--- Aim ---
Can you put the lines of this listing into a numbered list, leaving out any blank lines?
--- start Data ---
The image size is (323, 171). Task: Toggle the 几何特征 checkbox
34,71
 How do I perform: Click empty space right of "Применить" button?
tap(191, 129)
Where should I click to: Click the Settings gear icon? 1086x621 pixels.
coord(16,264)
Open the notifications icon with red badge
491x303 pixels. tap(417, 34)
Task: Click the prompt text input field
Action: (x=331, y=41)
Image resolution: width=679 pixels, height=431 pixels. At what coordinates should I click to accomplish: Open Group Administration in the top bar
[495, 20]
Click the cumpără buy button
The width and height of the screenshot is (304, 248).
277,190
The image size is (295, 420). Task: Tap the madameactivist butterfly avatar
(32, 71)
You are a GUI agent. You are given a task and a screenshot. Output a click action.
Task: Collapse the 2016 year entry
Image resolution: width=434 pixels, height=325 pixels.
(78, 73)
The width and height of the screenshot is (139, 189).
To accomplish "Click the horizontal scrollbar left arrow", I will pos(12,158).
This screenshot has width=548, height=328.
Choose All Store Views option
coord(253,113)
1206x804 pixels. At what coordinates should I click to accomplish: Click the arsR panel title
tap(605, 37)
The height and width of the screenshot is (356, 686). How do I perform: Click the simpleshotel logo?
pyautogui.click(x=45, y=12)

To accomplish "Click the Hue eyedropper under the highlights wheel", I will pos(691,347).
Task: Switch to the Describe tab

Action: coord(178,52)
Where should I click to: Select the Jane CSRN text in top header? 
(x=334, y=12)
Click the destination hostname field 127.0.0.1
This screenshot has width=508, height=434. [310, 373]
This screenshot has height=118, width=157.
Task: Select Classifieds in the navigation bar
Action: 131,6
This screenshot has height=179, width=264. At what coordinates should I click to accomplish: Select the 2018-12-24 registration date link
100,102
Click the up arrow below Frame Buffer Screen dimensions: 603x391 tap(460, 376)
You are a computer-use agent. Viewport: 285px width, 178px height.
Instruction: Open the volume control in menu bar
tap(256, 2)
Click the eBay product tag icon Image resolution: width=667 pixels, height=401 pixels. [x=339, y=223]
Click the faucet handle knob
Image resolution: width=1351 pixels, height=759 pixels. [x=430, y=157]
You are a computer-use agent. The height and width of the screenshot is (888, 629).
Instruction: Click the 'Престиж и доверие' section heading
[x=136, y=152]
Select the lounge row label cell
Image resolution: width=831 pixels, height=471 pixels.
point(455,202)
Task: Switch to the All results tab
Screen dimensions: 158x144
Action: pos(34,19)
--- end Data ---
--- Exercise result ---
1. The image size is (323, 171). Task: Toggle the 几何特征 checkbox
2. 34,71
3.  How do I perform: Click empty space right of "Применить" button?
4. tap(191, 129)
5. Where should I click to: Click the Settings gear icon? 1086x621 pixels.
6. coord(16,264)
7. Open the notifications icon with red badge
8. 491x303 pixels. tap(417, 34)
9. Task: Click the prompt text input field
10. Action: (x=331, y=41)
11. Image resolution: width=679 pixels, height=431 pixels. At what coordinates should I click to accomplish: Open Group Administration in the top bar
12. [495, 20]
13. Click the cumpără buy button
14. The width and height of the screenshot is (304, 248).
15. 277,190
16. The image size is (295, 420). Task: Tap the madameactivist butterfly avatar
17. (32, 71)
18. You are a GUI agent. You are given a task and a screenshot. Output a click action.
19. Task: Collapse the 2016 year entry
20. Image resolution: width=434 pixels, height=325 pixels.
21. (78, 73)
22. The width and height of the screenshot is (139, 189).
23. To accomplish "Click the horizontal scrollbar left arrow", I will pos(12,158).
24. This screenshot has width=548, height=328.
25. Choose All Store Views option
26. coord(253,113)
27. 1206x804 pixels. At what coordinates should I click to accomplish: Click the arsR panel title
28. tap(605, 37)
29. The height and width of the screenshot is (356, 686). How do I perform: Click the simpleshotel logo?
30. pyautogui.click(x=45, y=12)
31. To accomplish "Click the Hue eyedropper under the highlights wheel", I will pos(691,347).
32. Task: Switch to the Describe tab
33. Action: coord(178,52)
34. Where should I click to: Select the Jane CSRN text in top header? 
35. (x=334, y=12)
36. Click the destination hostname field 127.0.0.1
37. This screenshot has width=508, height=434. [310, 373]
38. This screenshot has height=118, width=157.
39. Task: Select Classifieds in the navigation bar
40. Action: 131,6
41. This screenshot has height=179, width=264. At what coordinates should I click to accomplish: Select the 2018-12-24 registration date link
42. 100,102
43. Click the up arrow below Frame Buffer Screen dimensions: 603x391 tap(460, 376)
44. You are a computer-use agent. Viewport: 285px width, 178px height.
45. Instruction: Open the volume control in menu bar
46. tap(256, 2)
47. Click the eBay product tag icon Image resolution: width=667 pixels, height=401 pixels. [x=339, y=223]
48. Click the faucet handle knob
49. Image resolution: width=1351 pixels, height=759 pixels. [x=430, y=157]
50. You are a computer-use agent. The height and width of the screenshot is (888, 629).
51. Instruction: Click the 'Престиж и доверие' section heading
52. [x=136, y=152]
53. Select the lounge row label cell
54. Image resolution: width=831 pixels, height=471 pixels.
55. point(455,202)
56. Task: Switch to the All results tab
57. Screen dimensions: 158x144
58. Action: pos(34,19)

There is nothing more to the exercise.